Personally, I think you can have a great evening talking about a novel by focusing on relatively standard discussion questions:
- What happened?
- What plot twists surprised you?
- Who were the main characters and how did they interact with each other?
- Did the characters change during the course of the story?
- Did the author have a theme and/or a message behind the story?
If a novel fits into a specific genre, you might want to add a question about, say, its approach to fantasy, how romance fit into the storyline, or whether the mystery/thriller aspects of the plot were set up and then resolved.
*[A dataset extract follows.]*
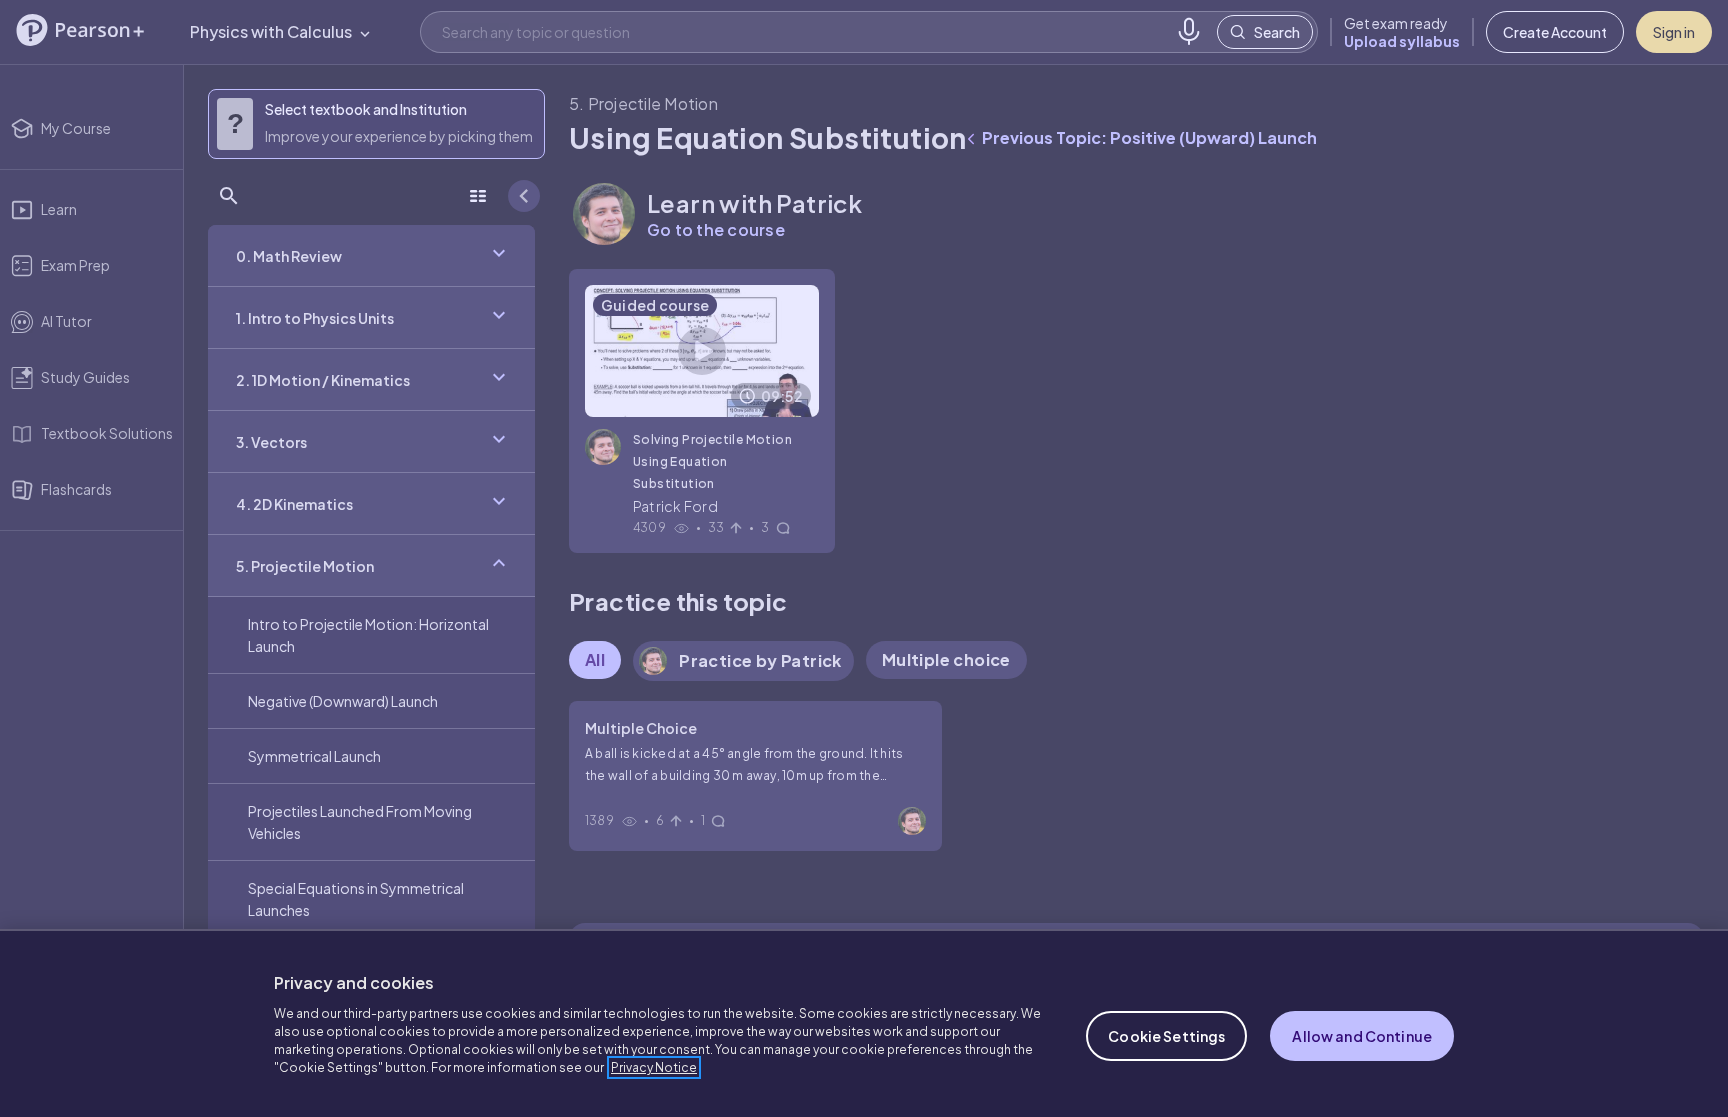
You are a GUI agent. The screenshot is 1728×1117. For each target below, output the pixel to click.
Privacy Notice (654, 1067)
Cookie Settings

Many publishers provide discussion guides or book club starter questions to help reading group moderators lead memorable discussions. You can decide whether this information should be handed out to all members after they read the book but before the discussion begins, or whether to keep these materials on hand for use by the discussion leader as needed.
Since most clubs are discussing novels for the members’ enjoyment rather than approaching fiction as it might be taught in a college course, I think you’ll usually get more spontaneity out of your group if you don’t show them in-depth discussion questions in advance. Sure, these questions provide food for thought, but they can also lead to members planning their answers in advance rather than listening to and responding to what other members are saying as the discussion unfolds.
I’ve spent the morning writing “starter questions” for the novels in my upcoming series of fantasy adventures. As I wrote them, I wished I could turn myself invisible and listen in on some of the discussions. I haven’t been in a reading group for a long time and miss the great discussions that come up right after people finish reading a memorable novel.